読む抜粋:
____

第3章 大きな章:5. 学徒マーガ① 491〜497

5. Māghasuttaṃ:マーガのスッタ集 ①

このスッタ集は、マーガという名のバラモンが、ブッダに尋ねることから始まります。施したものから最大の恩恵を生み出すために必要な、受け取る側の資質について尋ねたものです。

前文

Evaṃ me sutaṃ – 
このように 私は 聞きました
eka samayaṃ bhagavā rājagahe viharati gijjhakūṭe pabbate. 
ある 集会で 世尊 ラージャガハ 滞在していた 鷲峰 山
Atha kho māgho māṇavo yena bhagavā tenupasaṅkami; 
そこで 時に マーガは 青年 そこから 世尊に それ故に・近づいた
upasaṅkamitvā bhagavatā saddhiṃ sammodi. 
近づいた 世尊に 共に 親しげに
Sammodanīyaṃ kathaṃ sāraṇīyaṃ vītisāretvā ekamantaṃ nisīdi.

____

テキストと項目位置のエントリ
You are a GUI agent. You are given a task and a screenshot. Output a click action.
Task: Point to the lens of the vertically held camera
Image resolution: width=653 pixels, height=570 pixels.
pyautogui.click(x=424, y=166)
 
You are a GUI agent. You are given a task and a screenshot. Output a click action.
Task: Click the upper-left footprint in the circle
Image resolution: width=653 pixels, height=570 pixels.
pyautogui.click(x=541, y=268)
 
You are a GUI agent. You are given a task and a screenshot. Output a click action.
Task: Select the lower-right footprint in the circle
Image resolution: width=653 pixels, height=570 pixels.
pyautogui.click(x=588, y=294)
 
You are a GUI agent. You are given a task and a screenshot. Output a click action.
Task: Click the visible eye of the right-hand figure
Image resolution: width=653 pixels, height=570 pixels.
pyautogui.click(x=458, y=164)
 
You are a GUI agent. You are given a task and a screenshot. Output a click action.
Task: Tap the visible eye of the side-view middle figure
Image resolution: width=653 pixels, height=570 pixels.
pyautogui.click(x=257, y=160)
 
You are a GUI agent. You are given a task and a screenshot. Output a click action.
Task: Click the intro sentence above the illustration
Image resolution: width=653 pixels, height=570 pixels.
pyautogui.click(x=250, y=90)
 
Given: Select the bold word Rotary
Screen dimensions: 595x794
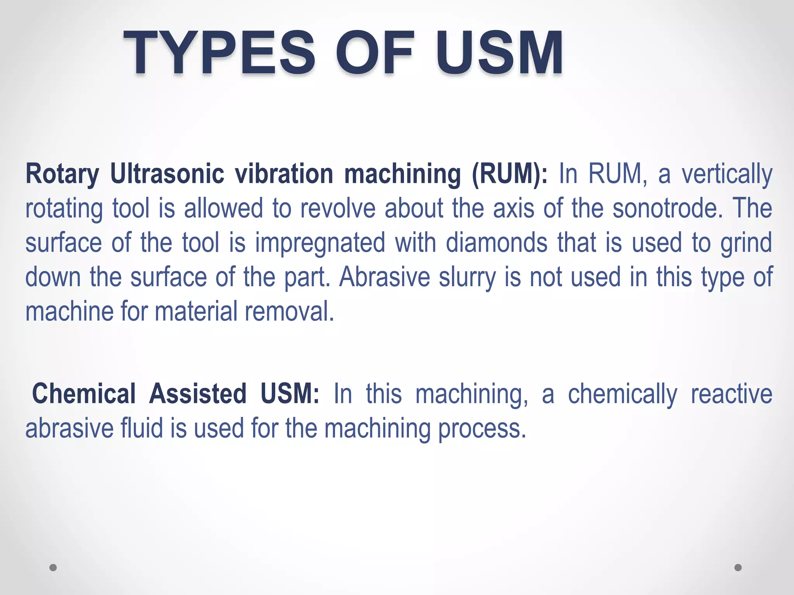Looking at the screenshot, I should [x=62, y=174].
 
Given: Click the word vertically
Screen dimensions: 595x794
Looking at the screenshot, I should [x=727, y=174].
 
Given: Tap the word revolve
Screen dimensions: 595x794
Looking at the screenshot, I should [x=338, y=208].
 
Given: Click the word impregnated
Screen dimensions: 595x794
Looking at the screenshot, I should [x=320, y=243].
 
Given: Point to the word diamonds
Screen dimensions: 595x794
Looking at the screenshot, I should [x=497, y=242].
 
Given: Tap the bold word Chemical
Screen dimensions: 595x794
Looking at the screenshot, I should [x=84, y=394].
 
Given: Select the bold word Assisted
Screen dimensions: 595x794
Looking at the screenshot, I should [x=198, y=394].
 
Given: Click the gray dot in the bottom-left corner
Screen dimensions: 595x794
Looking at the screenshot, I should [x=53, y=567].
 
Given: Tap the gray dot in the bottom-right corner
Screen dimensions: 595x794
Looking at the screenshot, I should [x=738, y=567].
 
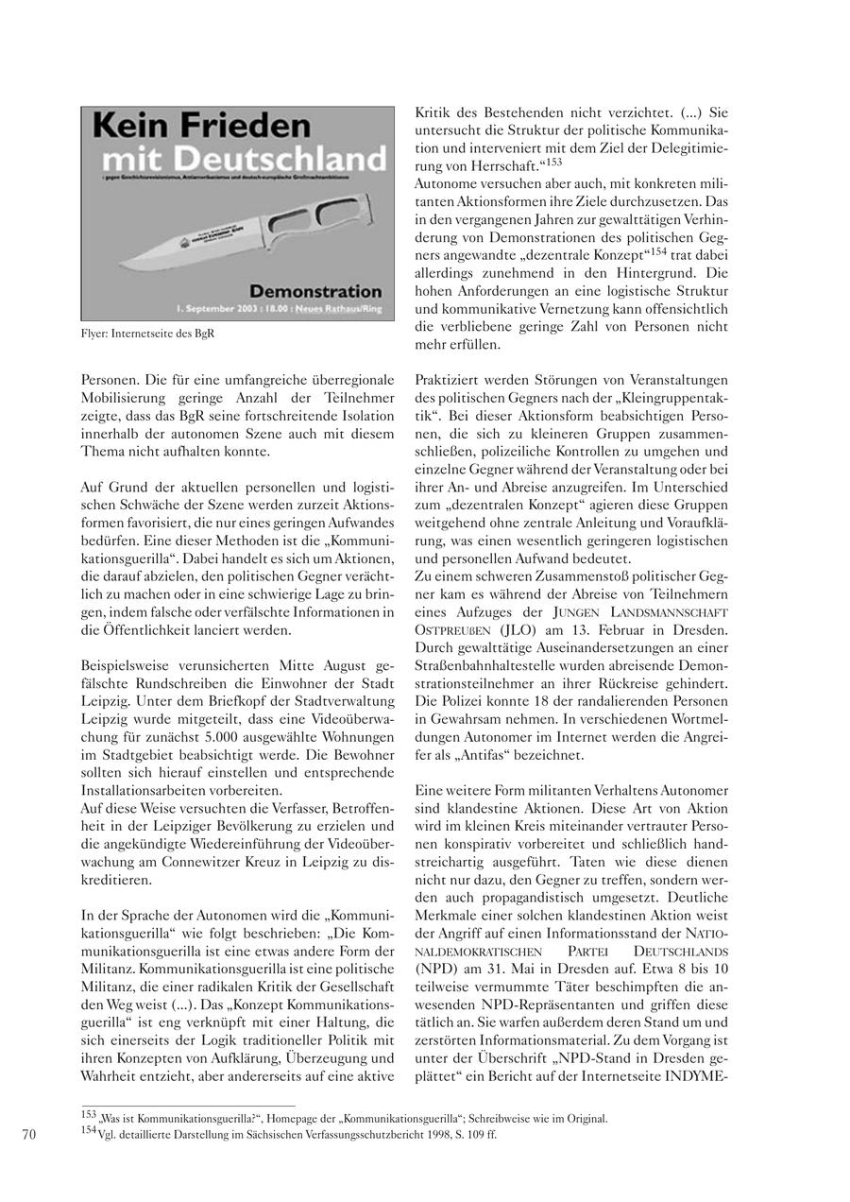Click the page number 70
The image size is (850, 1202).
tap(28, 1135)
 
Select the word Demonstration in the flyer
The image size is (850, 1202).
tap(315, 291)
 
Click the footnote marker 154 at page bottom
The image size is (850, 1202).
tap(90, 1131)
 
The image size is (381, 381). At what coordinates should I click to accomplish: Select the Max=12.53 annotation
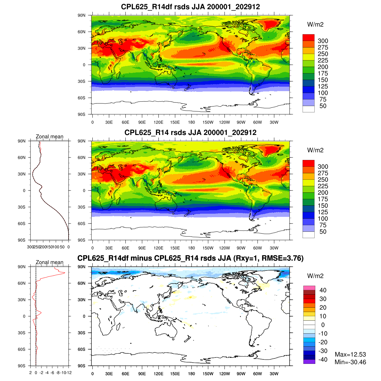pos(350,354)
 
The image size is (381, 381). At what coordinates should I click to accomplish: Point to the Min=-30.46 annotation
pos(350,362)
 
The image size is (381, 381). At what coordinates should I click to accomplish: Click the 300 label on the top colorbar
pos(323,41)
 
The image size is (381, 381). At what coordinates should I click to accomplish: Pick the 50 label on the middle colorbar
pos(323,232)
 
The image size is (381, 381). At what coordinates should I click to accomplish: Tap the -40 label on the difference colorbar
pos(323,360)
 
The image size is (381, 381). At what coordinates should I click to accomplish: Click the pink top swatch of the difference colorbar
pos(309,288)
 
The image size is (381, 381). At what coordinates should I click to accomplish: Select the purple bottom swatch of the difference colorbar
pos(309,362)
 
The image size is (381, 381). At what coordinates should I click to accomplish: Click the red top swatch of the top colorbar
pos(308,37)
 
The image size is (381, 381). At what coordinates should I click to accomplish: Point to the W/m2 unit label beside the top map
pos(315,24)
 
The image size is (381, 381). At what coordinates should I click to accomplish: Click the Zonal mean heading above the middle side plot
pos(50,137)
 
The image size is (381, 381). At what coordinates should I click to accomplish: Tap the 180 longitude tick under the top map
pos(191,122)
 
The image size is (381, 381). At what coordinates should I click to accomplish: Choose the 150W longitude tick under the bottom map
pos(208,374)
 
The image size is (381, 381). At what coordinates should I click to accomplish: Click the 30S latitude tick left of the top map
pos(82,81)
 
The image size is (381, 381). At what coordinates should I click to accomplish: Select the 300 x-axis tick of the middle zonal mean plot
pos(30,247)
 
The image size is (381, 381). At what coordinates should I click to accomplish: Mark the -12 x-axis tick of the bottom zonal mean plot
pos(69,372)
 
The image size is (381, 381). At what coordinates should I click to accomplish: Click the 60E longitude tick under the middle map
pos(125,248)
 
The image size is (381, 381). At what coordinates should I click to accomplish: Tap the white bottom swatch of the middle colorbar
pos(308,235)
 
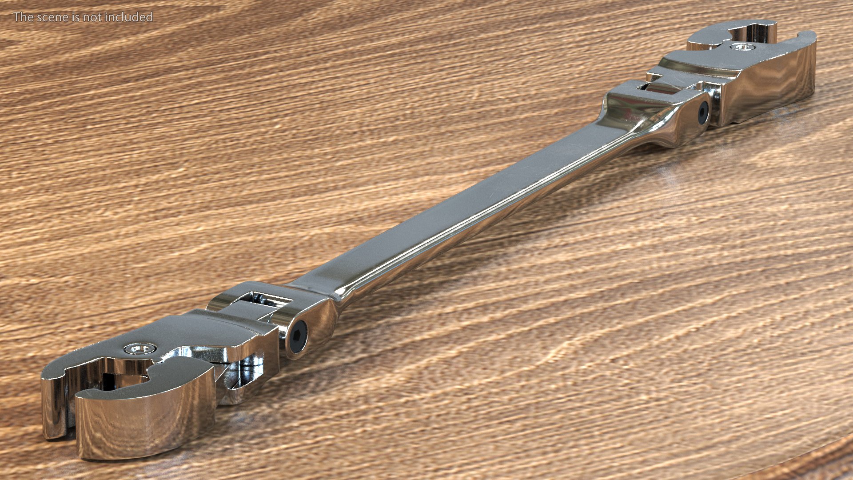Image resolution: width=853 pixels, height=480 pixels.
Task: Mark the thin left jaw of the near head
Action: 53,400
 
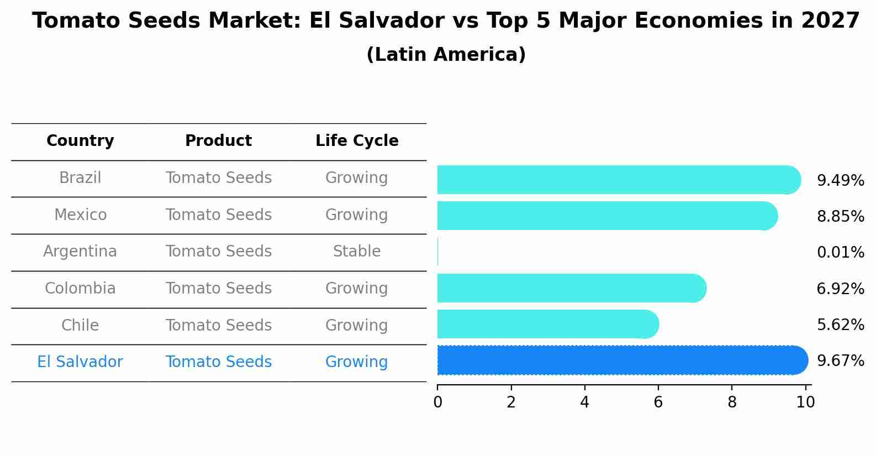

____

依頼内容: マーガのスッタ集の抜粋から、「このスッタ集は、マーガという」と「bhagavatā saddhiṃ sammodi.」の間を、その両方を含めて一字も変えずに出力してください。

解答は以下:
このスッタ集は、マーガという名のバラモンが、ブッダに尋ねることから始まります。施したものから最大の恩恵を生み出すために必要な、受け取る側の資質について尋ねたものです。

前文

Evaṃ me sutaṃ – 
このように 私は 聞きました
eka samayaṃ bhagavā rājagahe viharati gijjhakūṭe pabbate. 
ある 集会で 世尊 ラージャガハ 滞在していた 鷲峰 山
Atha kho māgho māṇavo yena bhagavā tenupasaṅkami; 
そこで 時に マーガは 青年 そこから 世尊に それ故に・近づいた
upasaṅkamitvā bhagavatā saddhiṃ sammodi.